Par ailleurs, si certes le dossier ne comporte pas en l'état de certificat médical et que le recourant a refusé de donner au Tribunal de protection le nom du psychiatre qu'il consulte, le dossier enseigne que le Tribunal de protection a siégé dans une composition comprenant un juge assesseur médecin psychiatre, et que dès lors, conformément à la jurisprudence, dans cette mesure, l'ordonnance sur mesures d'expertise apparaissait superflue. La volonté du législateur flanquant le juge présidant le Tribunal de protection de juges assesseurs spécialisés, était bien qu'il soit fait appel à leurs compétences professionnelles, sans quoi ces assesseurs sont inutiles. Il apparaît par ailleurs que depuis l'audience du Tribunal de protection, le recourant a communiqué aux autorités de protection le nom de son médecin psychiatre, duquel le Tribunal de protection pourra obtenir, le cas échéant, des informations sur son suivi thérapeutique, le recourant étant invité à lever ce médecin de son secret médical à ce propos (art. 448 al. 1 CC). A défaut, il sera rappelé que le Tribunal de protection pourra prendre, sur la base de l'avis des spécialistes qui le composent, les mesures au fond qui s'avèreraient nécessaires.

3. Vu l'issue de la procédure, les frais sont laissés à la charge de l'Etat de Genève et l'avance de frais versée restituée au recourant.

* * * * *


PAR CES MOTIFS,
La Chambre de surveillance :

A la forme :

Déclare recevable le recours déposé le 27 novembre 2020 par A______ contre l'ordonnance DTAE/6585/2020 rendue le 3 novembre 2020 par le Tribunal de protection de l'adulte et de l'enfant dans la cause C/12580/2020.

Au fond :

Annule la décision querellée.

Laisse les frais à la charge de l'Etat de Genève.

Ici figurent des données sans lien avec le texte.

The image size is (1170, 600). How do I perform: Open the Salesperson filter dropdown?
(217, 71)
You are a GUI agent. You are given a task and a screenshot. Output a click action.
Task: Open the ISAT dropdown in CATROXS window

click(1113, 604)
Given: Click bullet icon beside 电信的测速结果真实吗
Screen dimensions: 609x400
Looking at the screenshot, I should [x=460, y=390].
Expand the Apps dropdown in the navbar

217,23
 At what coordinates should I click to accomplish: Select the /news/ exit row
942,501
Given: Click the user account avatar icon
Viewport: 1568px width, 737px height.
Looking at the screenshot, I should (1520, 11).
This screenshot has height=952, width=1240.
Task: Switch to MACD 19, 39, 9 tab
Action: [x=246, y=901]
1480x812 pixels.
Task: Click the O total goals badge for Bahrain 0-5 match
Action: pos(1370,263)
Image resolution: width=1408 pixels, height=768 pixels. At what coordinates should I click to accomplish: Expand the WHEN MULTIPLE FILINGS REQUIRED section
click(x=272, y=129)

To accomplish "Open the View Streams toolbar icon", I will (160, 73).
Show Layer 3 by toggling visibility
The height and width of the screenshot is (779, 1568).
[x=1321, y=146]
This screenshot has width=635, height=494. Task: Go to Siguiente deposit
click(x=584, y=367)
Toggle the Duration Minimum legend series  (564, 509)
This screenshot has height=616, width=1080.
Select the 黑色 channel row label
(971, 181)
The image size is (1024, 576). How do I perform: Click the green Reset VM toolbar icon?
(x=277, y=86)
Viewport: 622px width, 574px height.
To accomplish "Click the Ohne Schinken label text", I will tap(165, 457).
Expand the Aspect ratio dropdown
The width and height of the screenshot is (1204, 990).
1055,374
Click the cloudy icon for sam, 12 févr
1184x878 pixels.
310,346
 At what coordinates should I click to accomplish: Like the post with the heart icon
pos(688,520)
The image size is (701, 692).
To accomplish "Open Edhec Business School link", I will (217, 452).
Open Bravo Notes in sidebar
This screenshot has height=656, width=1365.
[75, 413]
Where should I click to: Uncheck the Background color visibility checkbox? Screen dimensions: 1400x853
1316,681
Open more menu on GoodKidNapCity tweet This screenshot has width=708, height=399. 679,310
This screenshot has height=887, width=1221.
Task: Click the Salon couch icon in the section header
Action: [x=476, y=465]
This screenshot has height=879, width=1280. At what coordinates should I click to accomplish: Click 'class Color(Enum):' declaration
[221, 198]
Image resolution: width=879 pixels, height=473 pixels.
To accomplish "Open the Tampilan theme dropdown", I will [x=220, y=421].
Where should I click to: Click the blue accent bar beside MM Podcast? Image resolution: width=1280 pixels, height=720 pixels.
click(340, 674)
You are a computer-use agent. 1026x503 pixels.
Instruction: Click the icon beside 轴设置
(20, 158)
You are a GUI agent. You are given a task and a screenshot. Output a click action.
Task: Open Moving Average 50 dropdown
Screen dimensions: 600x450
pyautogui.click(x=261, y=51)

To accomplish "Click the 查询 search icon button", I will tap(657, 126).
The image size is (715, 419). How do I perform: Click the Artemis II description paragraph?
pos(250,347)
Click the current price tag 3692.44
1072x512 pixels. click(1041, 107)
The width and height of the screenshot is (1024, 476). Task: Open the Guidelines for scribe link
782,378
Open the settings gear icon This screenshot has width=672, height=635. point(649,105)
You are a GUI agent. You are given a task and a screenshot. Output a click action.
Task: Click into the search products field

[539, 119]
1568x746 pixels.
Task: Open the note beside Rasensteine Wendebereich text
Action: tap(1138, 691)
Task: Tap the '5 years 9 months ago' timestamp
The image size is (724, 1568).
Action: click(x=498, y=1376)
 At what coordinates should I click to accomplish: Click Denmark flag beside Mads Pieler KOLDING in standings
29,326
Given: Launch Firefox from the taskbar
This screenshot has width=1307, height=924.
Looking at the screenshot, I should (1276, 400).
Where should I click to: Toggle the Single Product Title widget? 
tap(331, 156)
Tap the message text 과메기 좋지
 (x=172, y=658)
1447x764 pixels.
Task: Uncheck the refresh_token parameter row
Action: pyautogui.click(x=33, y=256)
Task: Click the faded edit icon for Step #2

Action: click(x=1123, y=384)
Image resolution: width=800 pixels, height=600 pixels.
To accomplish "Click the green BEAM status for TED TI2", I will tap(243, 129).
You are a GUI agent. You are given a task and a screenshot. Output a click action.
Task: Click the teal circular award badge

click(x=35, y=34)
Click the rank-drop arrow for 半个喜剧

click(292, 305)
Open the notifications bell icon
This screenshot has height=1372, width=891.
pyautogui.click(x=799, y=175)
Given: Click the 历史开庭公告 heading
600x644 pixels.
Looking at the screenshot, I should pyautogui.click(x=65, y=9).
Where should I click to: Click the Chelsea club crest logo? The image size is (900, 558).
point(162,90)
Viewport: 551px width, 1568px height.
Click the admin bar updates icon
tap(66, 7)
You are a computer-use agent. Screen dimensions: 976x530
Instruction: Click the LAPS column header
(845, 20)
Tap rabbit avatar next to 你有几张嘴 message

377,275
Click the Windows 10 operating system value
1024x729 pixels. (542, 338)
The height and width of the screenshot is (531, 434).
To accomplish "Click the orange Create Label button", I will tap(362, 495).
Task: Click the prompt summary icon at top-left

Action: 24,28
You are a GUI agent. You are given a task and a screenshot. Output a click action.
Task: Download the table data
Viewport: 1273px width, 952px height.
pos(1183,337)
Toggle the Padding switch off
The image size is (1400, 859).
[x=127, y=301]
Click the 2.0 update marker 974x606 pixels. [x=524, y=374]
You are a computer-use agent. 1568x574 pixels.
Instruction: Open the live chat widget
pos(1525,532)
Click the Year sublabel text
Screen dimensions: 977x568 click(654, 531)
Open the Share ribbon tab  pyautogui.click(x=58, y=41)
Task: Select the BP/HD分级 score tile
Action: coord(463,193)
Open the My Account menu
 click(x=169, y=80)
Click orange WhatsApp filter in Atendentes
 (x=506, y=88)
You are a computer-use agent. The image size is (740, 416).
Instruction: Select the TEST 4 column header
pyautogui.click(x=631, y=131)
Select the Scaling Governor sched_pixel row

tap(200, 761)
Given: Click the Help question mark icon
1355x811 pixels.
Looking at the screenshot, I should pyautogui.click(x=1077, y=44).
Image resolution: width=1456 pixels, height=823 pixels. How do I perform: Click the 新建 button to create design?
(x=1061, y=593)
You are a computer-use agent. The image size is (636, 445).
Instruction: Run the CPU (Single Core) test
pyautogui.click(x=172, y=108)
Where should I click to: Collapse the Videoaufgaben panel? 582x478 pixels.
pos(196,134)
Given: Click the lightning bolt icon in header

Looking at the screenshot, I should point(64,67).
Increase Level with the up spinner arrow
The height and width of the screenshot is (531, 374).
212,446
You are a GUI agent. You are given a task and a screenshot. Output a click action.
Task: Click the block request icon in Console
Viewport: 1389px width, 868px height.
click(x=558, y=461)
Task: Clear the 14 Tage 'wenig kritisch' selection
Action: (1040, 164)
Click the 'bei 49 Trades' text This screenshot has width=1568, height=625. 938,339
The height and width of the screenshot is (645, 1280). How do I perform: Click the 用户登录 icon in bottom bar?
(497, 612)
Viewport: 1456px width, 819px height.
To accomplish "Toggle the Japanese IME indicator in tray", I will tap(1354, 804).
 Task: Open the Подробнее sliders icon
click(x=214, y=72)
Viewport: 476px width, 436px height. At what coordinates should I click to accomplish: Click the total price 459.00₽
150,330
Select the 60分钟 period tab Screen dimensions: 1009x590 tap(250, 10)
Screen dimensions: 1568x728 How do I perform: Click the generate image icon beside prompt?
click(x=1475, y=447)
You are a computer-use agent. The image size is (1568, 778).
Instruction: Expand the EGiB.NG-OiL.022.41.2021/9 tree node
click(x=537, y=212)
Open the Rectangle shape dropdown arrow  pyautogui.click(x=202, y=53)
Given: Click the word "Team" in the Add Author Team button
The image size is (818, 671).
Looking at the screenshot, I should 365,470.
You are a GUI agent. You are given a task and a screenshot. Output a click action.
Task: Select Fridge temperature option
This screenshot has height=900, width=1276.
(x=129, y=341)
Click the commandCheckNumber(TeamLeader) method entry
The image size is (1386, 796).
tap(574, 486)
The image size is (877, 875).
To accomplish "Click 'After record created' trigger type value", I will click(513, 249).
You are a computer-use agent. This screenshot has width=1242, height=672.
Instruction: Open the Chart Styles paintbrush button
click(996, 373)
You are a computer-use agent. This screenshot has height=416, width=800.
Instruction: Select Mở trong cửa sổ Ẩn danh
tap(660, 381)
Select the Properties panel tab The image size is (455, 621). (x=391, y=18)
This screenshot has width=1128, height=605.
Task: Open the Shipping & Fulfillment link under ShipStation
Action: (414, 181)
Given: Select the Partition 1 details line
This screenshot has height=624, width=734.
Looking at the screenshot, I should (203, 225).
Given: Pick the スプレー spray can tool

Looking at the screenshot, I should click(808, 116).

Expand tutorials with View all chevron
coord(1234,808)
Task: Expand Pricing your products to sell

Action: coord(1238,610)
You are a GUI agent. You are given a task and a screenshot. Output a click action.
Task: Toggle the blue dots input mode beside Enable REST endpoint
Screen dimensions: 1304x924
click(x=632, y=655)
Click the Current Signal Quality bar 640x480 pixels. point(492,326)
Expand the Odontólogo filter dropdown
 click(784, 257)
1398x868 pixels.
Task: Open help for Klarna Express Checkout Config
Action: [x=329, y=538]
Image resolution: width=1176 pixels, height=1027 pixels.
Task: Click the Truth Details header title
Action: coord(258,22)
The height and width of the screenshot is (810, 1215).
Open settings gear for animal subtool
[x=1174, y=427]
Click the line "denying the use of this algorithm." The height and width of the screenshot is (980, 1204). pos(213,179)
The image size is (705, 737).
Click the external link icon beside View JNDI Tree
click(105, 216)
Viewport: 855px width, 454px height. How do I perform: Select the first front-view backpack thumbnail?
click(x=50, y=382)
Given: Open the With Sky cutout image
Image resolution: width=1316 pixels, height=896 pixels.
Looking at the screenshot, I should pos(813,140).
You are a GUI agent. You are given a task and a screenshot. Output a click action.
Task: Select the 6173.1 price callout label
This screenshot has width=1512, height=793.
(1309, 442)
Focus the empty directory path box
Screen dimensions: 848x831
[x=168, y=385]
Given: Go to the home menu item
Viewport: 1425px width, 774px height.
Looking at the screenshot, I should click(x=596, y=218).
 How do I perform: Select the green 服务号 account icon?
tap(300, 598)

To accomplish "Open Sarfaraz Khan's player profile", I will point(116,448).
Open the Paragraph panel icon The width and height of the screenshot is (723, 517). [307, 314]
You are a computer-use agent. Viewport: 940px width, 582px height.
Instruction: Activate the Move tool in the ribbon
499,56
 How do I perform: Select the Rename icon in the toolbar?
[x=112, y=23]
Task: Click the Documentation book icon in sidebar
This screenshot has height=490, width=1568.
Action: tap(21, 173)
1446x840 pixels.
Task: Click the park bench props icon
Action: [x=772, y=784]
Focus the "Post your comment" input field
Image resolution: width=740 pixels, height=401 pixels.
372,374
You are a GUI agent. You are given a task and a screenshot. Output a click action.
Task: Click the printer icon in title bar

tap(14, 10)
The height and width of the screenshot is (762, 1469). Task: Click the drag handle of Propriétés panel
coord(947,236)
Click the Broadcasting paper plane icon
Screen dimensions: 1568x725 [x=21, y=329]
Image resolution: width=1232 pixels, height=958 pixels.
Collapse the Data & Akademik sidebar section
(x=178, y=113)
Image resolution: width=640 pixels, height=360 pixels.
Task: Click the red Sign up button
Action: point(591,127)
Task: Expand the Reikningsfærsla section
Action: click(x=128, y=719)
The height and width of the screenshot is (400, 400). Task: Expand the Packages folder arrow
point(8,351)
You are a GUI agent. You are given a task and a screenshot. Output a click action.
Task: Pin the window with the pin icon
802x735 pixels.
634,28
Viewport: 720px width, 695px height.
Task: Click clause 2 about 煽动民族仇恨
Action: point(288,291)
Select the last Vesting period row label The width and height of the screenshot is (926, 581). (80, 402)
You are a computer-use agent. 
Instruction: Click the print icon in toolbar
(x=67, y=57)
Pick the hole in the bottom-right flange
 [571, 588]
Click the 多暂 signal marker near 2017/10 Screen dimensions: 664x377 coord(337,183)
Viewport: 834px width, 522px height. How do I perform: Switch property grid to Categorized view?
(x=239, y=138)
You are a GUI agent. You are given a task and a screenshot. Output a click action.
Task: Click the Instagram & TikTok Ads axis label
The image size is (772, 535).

Ordonne la restitution au recourant de l'avance de frais versée en 400 fr.

Siégeant :

Monsieur Cédric-Laurent MICHEL, président; Madame Paola CAMPOMAGNANI et Madame Jocelyne DEVILLE-CHAVANNE, juges; Madame Jessica QUINODZ, greffière.

 

 

 

 

 

Indication des voies de recours :

Le Tribunal fédéral connaît, comme juridiction ordinaire de recours, des recours en matière civile; la qualité et les autres conditions pour interjeter recours sont déterminées par les art. 72 à 77 et 90 ss de la loi sur le Tribunal fédéral du 17 juin 2005 (LTF; RS 173.110). Il connaît également des recours constitutionnels subsidiaires; la qualité et les autres conditions pour interjeter recours sont déterminées par les art. 113 à 119 et 90 ss LTF. Dans les deux cas, le recours motivé doit être formé dans les trente jours qui suivent la notification de l'expédition complète de l'arrêt attaqué. L'art. 119 al. 1 LTF prévoit que si une partie forme un recours ordinaire et un recours constitutionnel, elle doit déposer les deux recours dans un seul mémoire.

Le recours doit être adressé au Tribunal fédéral, 1000 Lausanne 14.

Valeur litigieuse des conclusions pécuniaires au sens de la LTF indéterminée.